Su madre se vino definitivamente a Kiev en 2011. En 2014, pocos días después del inicio de la invasión rusa, quiso hablar con su mejor amiga en Samara través de la pantalla de un portátil. La amiga se negó a creer que Rusia estuviese invadiendo y bombardeando Ucrania. Su madre se enfadó mucho con ella. Al acabar la conversación le pidió que borrase de su teléfono todos los contactos rusos, incluido los de tíos y primos hermanos incapaces de solidarizarse con ellas. Nunca volvieron a relacionarse.
«La población rusa está muy mediatizada. Creen que todo lo que les muestra los canales oficiales es la única verdad inquebrantable, como si la televisión fuera un Dios», reflexiona Natalia cuando se le pregunta si entiende estos comportamientos familiares. Es muy dura con el presidente Vladimir Putin, al que describe como un emperador que ha conseguido paralizar a sus ciudadanos con mentiras y propaganda. «No quiero formar parte de un pueblo incapaz de no hacer nada por el vecino que está siendo agredido», reflexiona.
Natalia reconoce que es positiva y que rara vez pierde el sentido del humor. «Fui una mujer hermosa hasta el 24 de febrero de este año, el día que empezó la guerra en Kiev. Desde entonces he engordado más de 20 kilos», dice con una sonrisa. «¿Crees que es culpa del estrés?», le pregunto. «Qué va. Llené la nevera hasta los topes pensando que nos quedaríamos sin suministros y me puse a comer sin parar antes de que se estropease la comida almacenada por culpa de los continuos cortes de luz», recalca con ironía. Al ver la cara de sorpresa de sus invitados muestra una fotografía en bañador tomada hace un par de años y remata: «No pienso morir ahora que ya estoy a dieta».

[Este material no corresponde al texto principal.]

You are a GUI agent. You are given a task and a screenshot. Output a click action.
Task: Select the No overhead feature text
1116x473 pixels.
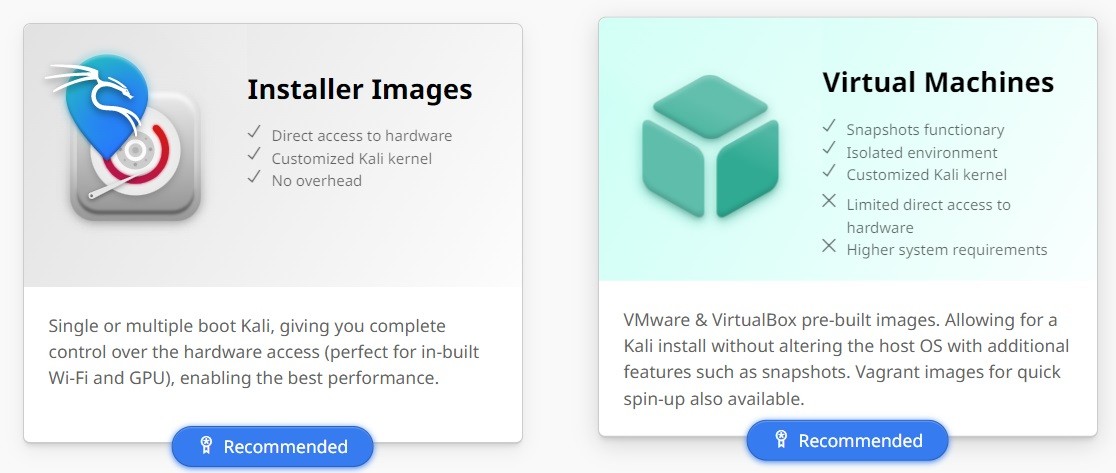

Las paredes están repletas de pinturas realizadas por la mujer. «Me gustaba pintar cuando era niña. Lo dejé durante muchos años. Recuperé las ganas cuando me divorcié», explica Natalia. Varios cuadros muestran paisajes idílicos y coloridos muy tradicionales. En una pared se mezclan algunas escenas cotidianas con los desastres de la guerra. Uno de los últimos cuadros que ha pintado muestra la cola de un misil que se ha estrellado contra una plaza. Todo es muy negro, incluidos los edificios de alrededor que arden alcanzados por otros proyectiles. Sólo ha pintado, con un blanco sucio, unas figuras humanas, en su mayoría niños, que se desintegran tras ser alcanzados por la carga del misil. Un cuadro que simboliza la destrucción total.